TASK PROMPT:
From the data below, please reproduce exactly everything from the line that contains "The width and height of the screenshot is (1330, 714)." down to the line that contains "Task: Click the Finish button", with both ends included.
_ _ _ _ _
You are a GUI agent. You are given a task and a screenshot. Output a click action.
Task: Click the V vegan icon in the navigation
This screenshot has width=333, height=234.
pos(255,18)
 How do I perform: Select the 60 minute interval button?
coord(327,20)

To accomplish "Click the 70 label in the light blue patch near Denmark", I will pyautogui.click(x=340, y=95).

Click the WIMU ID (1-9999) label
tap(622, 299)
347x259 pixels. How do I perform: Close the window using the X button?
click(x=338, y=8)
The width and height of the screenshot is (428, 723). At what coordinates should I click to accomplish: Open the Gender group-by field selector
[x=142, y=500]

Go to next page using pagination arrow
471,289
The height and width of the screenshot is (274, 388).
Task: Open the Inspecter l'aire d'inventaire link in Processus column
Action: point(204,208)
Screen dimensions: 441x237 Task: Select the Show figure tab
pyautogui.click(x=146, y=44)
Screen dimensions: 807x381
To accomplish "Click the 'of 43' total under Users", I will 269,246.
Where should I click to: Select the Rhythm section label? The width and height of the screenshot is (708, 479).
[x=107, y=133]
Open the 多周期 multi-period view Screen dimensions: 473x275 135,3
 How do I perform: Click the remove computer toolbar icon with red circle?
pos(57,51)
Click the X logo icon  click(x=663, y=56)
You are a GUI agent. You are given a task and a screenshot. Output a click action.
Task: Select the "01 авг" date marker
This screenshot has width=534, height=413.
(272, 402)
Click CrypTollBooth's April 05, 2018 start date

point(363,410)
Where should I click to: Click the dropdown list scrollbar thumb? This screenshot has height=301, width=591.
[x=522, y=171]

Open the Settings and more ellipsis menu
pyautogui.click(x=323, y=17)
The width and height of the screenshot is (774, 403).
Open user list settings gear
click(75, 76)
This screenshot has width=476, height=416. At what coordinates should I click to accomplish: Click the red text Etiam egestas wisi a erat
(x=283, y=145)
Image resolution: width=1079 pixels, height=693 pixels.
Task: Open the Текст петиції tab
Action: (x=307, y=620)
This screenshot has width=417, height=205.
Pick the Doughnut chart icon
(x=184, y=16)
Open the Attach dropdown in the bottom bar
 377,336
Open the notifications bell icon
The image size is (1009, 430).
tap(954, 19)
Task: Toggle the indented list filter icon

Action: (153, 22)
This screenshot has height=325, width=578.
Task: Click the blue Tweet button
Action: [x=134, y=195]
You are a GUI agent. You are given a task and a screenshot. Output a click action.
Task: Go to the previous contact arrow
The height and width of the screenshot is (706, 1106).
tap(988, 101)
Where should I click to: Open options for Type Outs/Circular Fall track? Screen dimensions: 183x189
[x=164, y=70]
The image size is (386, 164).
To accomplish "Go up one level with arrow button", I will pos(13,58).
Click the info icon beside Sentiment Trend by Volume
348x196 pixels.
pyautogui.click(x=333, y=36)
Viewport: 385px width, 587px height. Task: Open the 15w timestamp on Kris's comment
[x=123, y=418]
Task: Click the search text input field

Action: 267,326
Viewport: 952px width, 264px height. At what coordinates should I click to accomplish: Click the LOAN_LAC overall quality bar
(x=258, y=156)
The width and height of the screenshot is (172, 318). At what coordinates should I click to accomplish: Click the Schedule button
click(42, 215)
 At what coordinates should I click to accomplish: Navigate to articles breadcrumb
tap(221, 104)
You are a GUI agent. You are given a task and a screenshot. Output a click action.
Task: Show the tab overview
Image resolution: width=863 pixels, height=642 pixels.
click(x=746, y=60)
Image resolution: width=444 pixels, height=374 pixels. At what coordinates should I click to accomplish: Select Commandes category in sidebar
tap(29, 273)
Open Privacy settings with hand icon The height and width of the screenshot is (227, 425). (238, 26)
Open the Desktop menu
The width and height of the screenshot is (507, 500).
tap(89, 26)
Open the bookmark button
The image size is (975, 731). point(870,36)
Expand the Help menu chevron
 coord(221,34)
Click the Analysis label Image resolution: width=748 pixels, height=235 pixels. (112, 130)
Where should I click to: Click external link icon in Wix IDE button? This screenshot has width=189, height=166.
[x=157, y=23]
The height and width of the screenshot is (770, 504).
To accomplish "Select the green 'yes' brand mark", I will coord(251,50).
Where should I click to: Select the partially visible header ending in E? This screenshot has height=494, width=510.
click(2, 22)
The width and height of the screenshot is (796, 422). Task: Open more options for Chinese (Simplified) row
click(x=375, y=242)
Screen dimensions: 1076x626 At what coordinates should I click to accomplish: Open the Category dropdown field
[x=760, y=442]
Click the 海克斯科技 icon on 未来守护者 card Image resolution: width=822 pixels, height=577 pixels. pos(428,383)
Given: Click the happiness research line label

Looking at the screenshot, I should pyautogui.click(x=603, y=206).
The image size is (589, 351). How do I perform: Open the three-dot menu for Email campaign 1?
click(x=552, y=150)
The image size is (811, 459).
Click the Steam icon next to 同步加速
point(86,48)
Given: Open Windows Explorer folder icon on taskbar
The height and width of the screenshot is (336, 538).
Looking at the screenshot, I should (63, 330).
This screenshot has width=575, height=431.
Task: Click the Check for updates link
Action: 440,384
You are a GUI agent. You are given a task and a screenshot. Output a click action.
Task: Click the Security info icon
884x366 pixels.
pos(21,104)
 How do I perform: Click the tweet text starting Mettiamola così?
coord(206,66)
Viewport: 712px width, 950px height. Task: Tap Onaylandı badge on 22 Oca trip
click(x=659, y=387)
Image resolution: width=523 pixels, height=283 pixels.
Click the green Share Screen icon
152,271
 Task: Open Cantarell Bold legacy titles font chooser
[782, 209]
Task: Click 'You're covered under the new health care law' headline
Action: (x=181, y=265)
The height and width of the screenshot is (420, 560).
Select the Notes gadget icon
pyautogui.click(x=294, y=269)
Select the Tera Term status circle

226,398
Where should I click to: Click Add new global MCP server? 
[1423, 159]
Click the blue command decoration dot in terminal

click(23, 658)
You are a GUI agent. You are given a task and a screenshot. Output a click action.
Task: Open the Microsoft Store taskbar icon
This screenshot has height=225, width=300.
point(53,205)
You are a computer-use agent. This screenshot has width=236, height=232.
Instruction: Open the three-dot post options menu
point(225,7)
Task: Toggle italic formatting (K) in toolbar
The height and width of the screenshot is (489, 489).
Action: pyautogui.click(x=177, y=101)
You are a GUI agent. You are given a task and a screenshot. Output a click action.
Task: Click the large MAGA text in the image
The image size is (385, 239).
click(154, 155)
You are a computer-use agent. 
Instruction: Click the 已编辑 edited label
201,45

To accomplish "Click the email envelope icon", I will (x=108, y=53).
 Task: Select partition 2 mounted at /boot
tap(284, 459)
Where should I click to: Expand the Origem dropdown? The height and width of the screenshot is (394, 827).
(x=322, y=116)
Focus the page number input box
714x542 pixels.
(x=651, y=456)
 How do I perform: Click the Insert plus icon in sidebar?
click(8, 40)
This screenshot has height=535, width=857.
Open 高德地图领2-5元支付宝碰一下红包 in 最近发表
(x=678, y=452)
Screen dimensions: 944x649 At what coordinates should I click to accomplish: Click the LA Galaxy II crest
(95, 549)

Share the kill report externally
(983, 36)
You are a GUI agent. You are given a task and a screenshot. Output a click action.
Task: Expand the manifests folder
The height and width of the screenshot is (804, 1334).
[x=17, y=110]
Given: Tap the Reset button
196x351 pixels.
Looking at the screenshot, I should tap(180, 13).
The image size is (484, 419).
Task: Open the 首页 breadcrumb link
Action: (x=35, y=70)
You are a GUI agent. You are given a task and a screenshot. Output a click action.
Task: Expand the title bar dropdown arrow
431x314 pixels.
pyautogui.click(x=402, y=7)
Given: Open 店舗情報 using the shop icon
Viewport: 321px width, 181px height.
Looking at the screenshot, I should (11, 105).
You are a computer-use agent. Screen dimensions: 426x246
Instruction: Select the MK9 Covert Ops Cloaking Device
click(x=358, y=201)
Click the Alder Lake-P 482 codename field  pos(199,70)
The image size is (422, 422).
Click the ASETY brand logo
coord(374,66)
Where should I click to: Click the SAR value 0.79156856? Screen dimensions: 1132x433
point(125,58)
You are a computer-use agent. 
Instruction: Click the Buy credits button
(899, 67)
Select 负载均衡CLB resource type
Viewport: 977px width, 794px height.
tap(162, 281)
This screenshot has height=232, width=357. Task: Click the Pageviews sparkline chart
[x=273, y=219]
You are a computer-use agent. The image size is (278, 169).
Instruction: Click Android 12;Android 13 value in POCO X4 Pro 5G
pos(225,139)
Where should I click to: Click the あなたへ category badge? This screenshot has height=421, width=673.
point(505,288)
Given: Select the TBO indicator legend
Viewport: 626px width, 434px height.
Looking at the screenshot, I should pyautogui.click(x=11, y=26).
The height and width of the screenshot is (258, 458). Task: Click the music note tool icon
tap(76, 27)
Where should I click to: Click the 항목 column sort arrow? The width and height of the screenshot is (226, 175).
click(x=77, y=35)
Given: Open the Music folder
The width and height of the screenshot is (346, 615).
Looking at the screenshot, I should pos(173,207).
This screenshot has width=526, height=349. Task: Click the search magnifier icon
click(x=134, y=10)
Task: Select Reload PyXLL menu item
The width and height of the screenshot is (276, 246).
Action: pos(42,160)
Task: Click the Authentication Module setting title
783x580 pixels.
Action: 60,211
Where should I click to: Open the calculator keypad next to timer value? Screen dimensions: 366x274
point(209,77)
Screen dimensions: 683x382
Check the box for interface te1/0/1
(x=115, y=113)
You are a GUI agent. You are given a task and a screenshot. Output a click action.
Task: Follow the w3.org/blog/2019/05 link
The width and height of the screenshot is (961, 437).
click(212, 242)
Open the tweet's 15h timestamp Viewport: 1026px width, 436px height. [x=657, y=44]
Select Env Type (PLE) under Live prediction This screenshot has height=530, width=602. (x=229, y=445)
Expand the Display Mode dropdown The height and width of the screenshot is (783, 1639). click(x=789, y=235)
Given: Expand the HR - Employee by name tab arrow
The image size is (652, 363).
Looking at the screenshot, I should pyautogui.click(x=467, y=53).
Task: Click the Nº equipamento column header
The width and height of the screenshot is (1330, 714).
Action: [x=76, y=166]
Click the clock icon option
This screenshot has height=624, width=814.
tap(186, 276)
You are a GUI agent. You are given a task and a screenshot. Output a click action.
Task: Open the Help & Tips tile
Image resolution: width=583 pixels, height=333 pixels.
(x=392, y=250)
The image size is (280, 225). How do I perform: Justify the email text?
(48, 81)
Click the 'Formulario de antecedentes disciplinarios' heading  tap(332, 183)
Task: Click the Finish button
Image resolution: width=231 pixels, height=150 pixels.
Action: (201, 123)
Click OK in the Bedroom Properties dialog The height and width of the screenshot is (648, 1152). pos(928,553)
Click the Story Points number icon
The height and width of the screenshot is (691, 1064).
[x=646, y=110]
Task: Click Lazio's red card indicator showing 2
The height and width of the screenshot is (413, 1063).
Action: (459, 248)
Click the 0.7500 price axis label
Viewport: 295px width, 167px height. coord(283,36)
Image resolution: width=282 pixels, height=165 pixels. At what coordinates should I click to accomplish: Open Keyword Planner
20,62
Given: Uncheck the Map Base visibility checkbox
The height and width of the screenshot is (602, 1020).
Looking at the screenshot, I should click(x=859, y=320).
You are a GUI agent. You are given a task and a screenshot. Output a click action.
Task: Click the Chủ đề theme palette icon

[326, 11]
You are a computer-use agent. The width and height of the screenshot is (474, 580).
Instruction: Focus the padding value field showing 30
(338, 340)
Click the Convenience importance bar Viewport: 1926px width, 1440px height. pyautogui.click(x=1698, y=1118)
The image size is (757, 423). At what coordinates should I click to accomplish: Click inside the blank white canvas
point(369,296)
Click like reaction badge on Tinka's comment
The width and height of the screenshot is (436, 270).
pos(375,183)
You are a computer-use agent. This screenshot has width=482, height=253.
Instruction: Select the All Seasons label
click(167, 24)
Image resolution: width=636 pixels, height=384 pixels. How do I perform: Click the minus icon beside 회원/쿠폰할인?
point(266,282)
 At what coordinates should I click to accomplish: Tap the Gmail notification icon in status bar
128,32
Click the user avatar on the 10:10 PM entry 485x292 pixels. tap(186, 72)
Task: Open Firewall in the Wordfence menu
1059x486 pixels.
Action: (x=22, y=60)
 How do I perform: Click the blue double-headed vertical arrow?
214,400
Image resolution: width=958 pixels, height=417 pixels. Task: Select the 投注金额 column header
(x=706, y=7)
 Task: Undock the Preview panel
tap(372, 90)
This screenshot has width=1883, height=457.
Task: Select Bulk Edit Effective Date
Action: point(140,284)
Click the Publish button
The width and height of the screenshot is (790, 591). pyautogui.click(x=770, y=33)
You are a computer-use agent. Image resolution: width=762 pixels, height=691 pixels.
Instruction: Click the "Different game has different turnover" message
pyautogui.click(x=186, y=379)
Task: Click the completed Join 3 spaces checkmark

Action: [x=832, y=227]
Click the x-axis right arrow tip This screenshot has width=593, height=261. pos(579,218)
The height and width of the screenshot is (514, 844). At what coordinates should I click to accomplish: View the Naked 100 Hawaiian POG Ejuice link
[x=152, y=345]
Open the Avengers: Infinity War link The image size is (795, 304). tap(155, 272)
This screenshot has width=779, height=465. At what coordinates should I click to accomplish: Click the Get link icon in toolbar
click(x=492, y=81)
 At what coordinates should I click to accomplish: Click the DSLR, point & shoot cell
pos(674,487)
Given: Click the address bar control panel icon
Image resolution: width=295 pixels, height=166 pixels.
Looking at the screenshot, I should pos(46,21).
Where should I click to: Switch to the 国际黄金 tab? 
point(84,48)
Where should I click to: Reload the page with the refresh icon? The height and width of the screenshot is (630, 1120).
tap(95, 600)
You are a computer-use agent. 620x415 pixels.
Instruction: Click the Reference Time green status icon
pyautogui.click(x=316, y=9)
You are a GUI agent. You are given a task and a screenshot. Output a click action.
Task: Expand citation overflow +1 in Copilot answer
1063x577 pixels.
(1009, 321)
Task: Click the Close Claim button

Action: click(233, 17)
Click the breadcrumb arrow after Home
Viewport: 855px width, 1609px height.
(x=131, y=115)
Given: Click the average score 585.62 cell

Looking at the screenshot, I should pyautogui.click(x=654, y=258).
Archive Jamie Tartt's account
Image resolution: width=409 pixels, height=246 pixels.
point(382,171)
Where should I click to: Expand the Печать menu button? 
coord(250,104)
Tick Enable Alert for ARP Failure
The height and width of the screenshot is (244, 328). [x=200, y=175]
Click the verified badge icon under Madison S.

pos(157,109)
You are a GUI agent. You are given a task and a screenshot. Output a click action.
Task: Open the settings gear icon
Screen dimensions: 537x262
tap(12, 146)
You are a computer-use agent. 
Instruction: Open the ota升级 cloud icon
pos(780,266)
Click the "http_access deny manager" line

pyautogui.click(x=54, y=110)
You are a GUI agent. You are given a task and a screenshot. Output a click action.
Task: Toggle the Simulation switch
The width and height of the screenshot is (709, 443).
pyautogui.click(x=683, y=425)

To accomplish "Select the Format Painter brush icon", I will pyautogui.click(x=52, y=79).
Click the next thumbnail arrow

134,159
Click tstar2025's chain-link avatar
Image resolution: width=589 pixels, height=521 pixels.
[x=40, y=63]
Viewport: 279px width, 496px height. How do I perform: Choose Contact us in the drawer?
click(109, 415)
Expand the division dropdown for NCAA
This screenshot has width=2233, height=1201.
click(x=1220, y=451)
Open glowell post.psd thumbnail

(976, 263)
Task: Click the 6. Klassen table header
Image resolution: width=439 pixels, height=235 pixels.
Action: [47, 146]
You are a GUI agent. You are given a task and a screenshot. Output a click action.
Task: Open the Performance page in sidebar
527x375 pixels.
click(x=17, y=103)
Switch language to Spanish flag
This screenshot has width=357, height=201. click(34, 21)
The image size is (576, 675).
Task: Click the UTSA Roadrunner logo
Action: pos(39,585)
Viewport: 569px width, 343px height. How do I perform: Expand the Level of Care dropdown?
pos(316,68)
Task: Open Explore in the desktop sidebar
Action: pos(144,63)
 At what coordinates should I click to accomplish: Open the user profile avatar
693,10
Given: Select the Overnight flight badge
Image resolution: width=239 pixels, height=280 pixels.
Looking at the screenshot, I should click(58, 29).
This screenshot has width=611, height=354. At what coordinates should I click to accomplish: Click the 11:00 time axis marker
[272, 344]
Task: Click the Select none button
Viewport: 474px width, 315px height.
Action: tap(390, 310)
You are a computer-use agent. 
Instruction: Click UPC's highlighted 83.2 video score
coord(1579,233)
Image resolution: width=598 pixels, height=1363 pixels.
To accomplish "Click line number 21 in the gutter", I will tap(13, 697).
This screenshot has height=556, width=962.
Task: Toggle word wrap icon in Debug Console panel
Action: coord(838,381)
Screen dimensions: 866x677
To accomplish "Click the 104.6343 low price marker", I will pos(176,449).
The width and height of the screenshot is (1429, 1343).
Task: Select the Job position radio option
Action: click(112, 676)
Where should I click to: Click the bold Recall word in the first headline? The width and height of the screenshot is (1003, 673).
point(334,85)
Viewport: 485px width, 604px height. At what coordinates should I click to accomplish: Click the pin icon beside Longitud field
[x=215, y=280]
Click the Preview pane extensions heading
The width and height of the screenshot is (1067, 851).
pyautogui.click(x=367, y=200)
_ _ _ _ _
ANSWER BOX:
The width and height of the screenshot is (1330, 714).
Action: [x=76, y=166]
Click the clock icon option
This screenshot has height=624, width=814.
tap(186, 276)
You are a GUI agent. You are given a task and a screenshot. Output a click action.
Task: Open the Help & Tips tile
Image resolution: width=583 pixels, height=333 pixels.
(x=392, y=250)
The image size is (280, 225). How do I perform: Justify the email text?
(48, 81)
Click the 'Formulario de antecedentes disciplinarios' heading  tap(332, 183)
Task: Click the Finish button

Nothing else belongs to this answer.